Verfasst am: 23.09.2007, 11:20 Titel: Rückentwicklung bei BNS-Epilepsie
Liebe Forumsmitglieder,
endlich komme ich auch mal dazu hier zu schreiben.
Unser kleiner Schatz hat ja zu all seinen Problemen mit fünf Monaten noch das West-Syndrom dazu bekommen und sich seit dem stark zurück entwickelt. Das Schlimmste ist, dass er kaum noch lacht!
Ich frage mich immer, ob er einfach weniger zu lachen hat, es ihm also schlecht geht, oder ob er es verlernt hat oder ob das von den Medikamenten kommt. Wir stellen ihn zu Hause ein, im Moment bekommt er 2x 250 mg Sabril (Er hat dadurch deutlich weniger Anfalle. Sie sind allerdings auch schwer zu erkennen und wenn er im Kinderwagen eingemummelt ist, kann man sie eigentlich gar nicht sehen...)
Er hat auf jeden Fall schon aufgehört zu greifen und sich umzudrehen, bevor er die Medis bekommen hat, deswegen kann es ja eigentlich nicht daran liegen, sondern die Rückschritte müssen vom Gehirn aus kommen, oder?

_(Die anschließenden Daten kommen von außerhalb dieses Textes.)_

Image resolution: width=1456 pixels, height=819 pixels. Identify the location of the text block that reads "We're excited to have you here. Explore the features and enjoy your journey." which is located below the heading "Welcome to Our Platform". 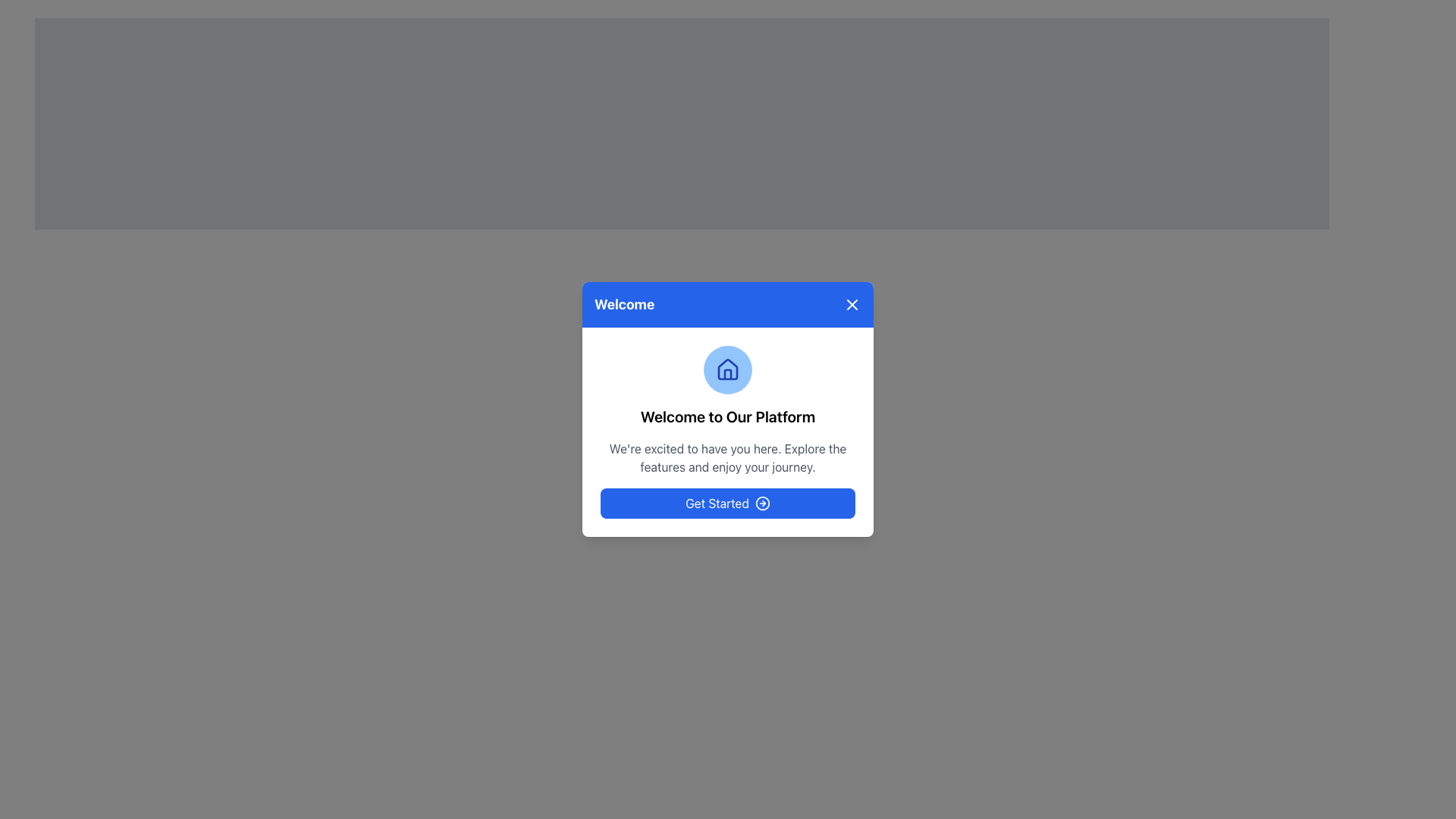
(728, 457).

Wenn ich hier bei anderen Eltern lese, dass Kinder nach der ATCH Therapie aus ihrem "Dornröschenschlaf" erwachen, ist das, weil sie dann anfallsfrei sind, oder weil sie dann keine sedierenden Medikamente mehr bekommen...

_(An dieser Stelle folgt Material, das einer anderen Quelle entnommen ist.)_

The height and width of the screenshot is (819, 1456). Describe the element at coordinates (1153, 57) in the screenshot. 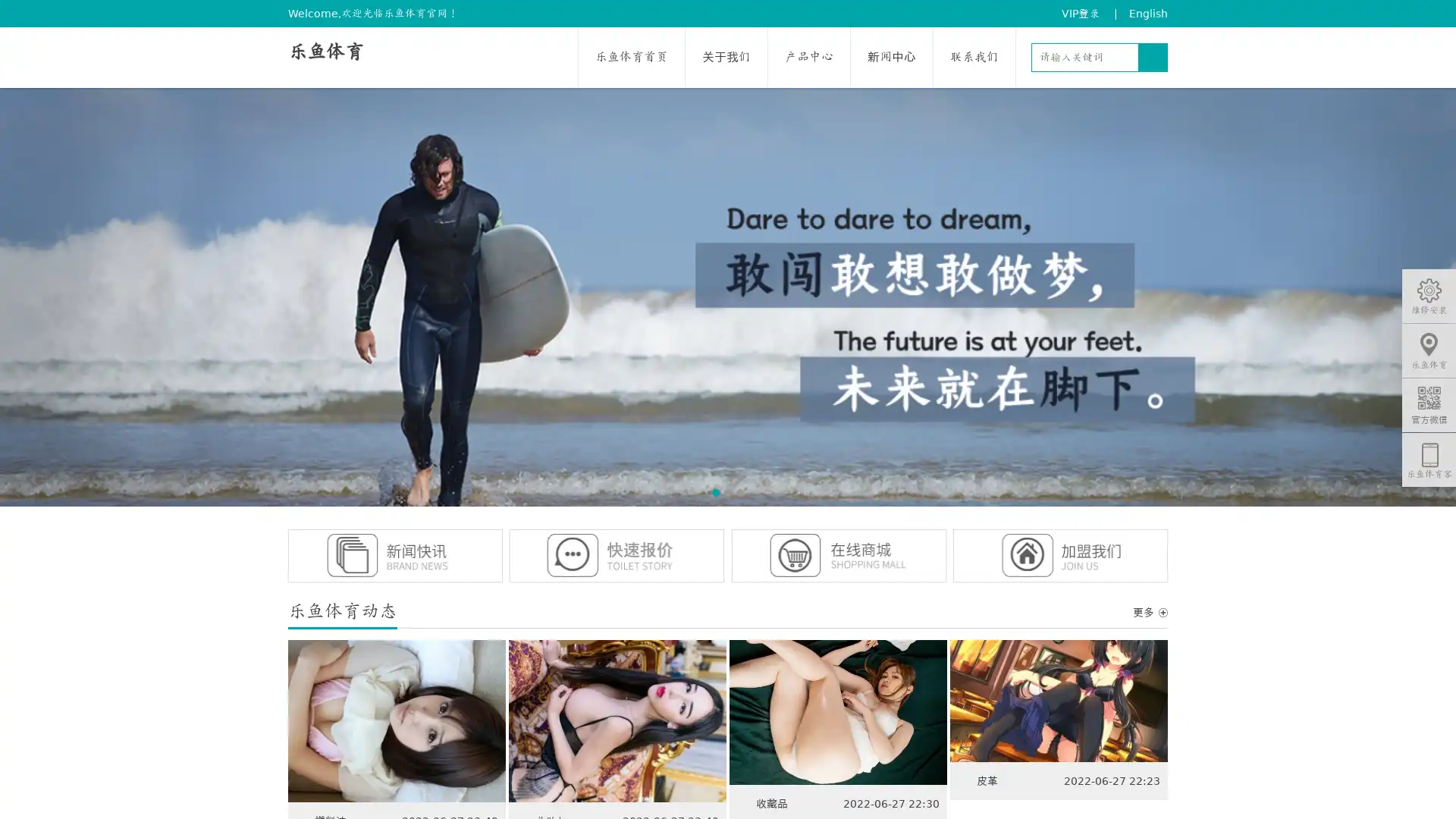

I see `Submit` at that location.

Sollte man da nicht vielleicht schon früher eine Cortison Stoßtherapie versuchen? Ich kann mir wohl einfach nicht vorstellen was "schlimme Nebenwirkungen" bedeutet...
Müssen wir mit weiteren Rückschritten rechnen, wenn die Anfälle wieder stärker werden sollten, oder können wir davon ausgehen, das es ab nun langsam voran geht???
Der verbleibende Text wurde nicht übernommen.